Selected text:
........

UNCLAS SECTION 01 OF 02 BRASILIA 001832 
 
SIPDIS 
 
SENSITIVE 
 
STATE FOR EB/IFD/OMA/O'REILLY, AND WHA/EPSC 
NSC FOR DEMPSEY 
USTR FOR KLEZNY,SCRONIN 
TREASURY FOR OASIA - SEGAL 
USDA FOR FAS/FAA/TERPSTRA 
USDOC FOR 4332/ITA/WH/OLAC 
USDOC FOR 3134/USFCS/OIO/WH 
 
E.O. 12958: N/A 
TAGS: ETRD ECON EFIN EINV SOCI PGOV PREL BR
SUBJECT: MERCOSUL/EU TALKS BREAK-OFF: NOT JUST A BRAZILIAN 
"TACTIC" 
 
 
This Cable is Sensitive but Unclassified. Please Protect 
Accordingly. 
 
1. (U) Top GoB negotiators on Wednesday July 21 abruptly 
broke off EU/Mercosul trade talks in Brussels and returned 
to Brazil leaving only lower-level staff to continue 
eventual exchanges on technical parameters or detail.  The 
GoB move was a reaction to the EU's latest agricultural 
market access offer, presented on Monday, which the 
disappointed Brazilians at once denounced as a retreat from 
the previous EU offer.  Inter alia, the Europeans reportedly 
conditioned the ultimate definition of their agricultural 
tariff/quota offers upon WTO Doha Round developments, and 
made explicit that previously proposed agricultural-import 
quotas would be phased-in, backloaded, over ten years. 
 
2. (SBU) By all local accounts and appearances, the walk-out 
came precipitously and shocked the Europeans -- as well as 
Brazilian media and observers who have been fed a steady 
recent diet of glowing GoB affirmations about achieving a 
Mercosul-EU trade agreement before Lamy leaves his post in 
October.  It probably also caught much of the GoB's own 
fifty-plus negotiating team on the hop.  CAMEX (Foreign 
Trade Chamber) executive secretary Mario Mugnaini, en route 
to Brussels with the latest input from Brazil's private 
sector after a Lula meeting with businessmen, landed to find 
his trip OBE'd.

........

Given information:
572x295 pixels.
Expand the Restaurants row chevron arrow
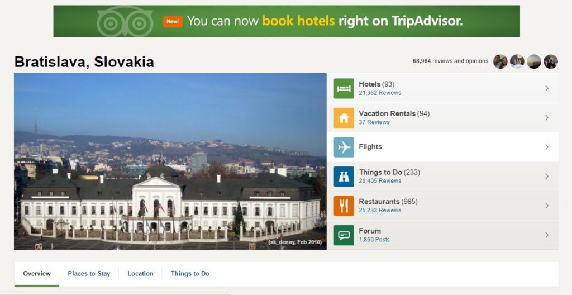(547, 206)
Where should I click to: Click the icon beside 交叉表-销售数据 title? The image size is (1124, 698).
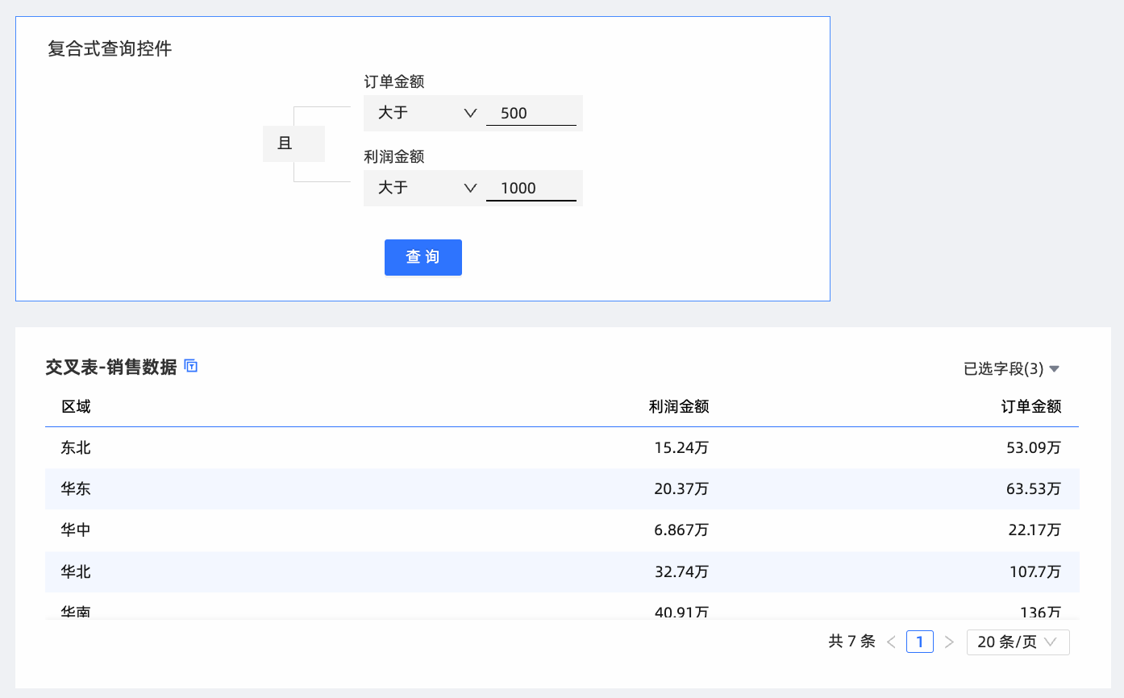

........

Written request 1:
Check each statement against the cable on the Mercosul/EU talks and answer yes or no, quoting the words from the cable that settle it. (a) Brazil's top negotiators broke off the talks on a Wednesday. (b) The EU presented its latest agricultural offer on a Tuesday. (c) The proposed agricultural-import quotas would be phased in over five years.
Written request 2:
In the cable on the Mercosul/EU talks, who was traveling to Brussels with the latest input from Brazil's private sector?
Written request 3:
Extend the cable on the Mercosul/EU talks, beginning right after its last sentence.

Written response 1:
(a) Yes: "Top GoB negotiators on Wednesday July 21 abruptly broke off EU/Mercosul trade talks in Brussels"
(b) No: "presented on Monday"
(c) No: "would be phased-in, backloaded, over ten years"

Written response 2:
Mario Mugnaini, executive secretary of CAMEX (Foreign Trade Chamber).

Written response 3:
3. (U) As of Friday July 23, the declared GoB view is that 
the walk-out was a necessary tough tactic to force the EU to 
talk turkey about farm trade.  "The agricultural offer is 
the one that justifies this negotiation. Parceling out the 
quotas makes the agricultural offer inexistent...The time 
has come, once and for all, for the Europeans to understand 
that they need to improve their agricultural offer," in the 
words of the GoB delegation's new chief, Regis Arslanian. 
Local reports cite the Europeans in turn as claiming that 
the ten-year phase-in intention was previously notified and 
blaming Mercosul's "inflexibility" for the suspension of 
negotiations.  Arslanian's EU counterpart Karl Falkenberg 
noted that "Parceling is normal and it is, for example, in 
our agreements with Chile and Mexico."  No doubt the EU also 
has cause for its own complaint that Mercosul's offers (or 
lack thereof) on industrial trade, services and investment 
fall comparably short of what European interests require.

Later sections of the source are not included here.